Supreme Court of Georgia
Sep 6, 1973
199 S.E.2d 779 (Ga. 1973)





Rape; sodomy. Fulton Superior Court. Before Judge Holt.

Fred A Gilbert, for appellant.

Lewis R. Slaton, District Attorney, Richard E. Hicks, Morris H. Rosenberg, Andrew A. Weathers, Arthur K. Bolton, Attorney General, Courtney Wilder Stanton, Assistant Attorney General, David J. Bailey, Deputy Assistant Attorney General, for appellee.

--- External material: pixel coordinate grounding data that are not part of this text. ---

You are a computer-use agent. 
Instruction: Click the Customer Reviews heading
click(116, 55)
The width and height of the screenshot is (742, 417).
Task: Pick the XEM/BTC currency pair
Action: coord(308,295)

The appellant was convicted of the offenses of rape, aggravated sodomy and child molestation in the Superior Court of Fulton County. He was sentenced to life imprisonment and twenty years. From these convictions and sentences, he has filed a direct appeal to this court. Held:

1. The appellant contends, in his first enumeration of error, that the trial court erred in denying his counsel a 15-minute recess, at the close of the state's case, for the purpose of interviewing witnesses. The trial transcript shows that the court granted a recess at defense counsel's request. The record fails to show, when court reconvened, any objection was made by counsel to the brevity of the recess or his inability to complete his conference with the witnesses. It is doubtful under our contemporaneous objection rule that a question is here presented for review. See Joyner v. State, 208 Ga. 435 (3) ( 67 S.E.2d 221) (1951). In any event, a recess or continuance is subject to the sound discretion of the trial court. Massey v. State, 226 Ga. 703 ( 177 S.E.2d 79) (1970). There is nothing in this record to show the trial court abused its discretion and no error appears.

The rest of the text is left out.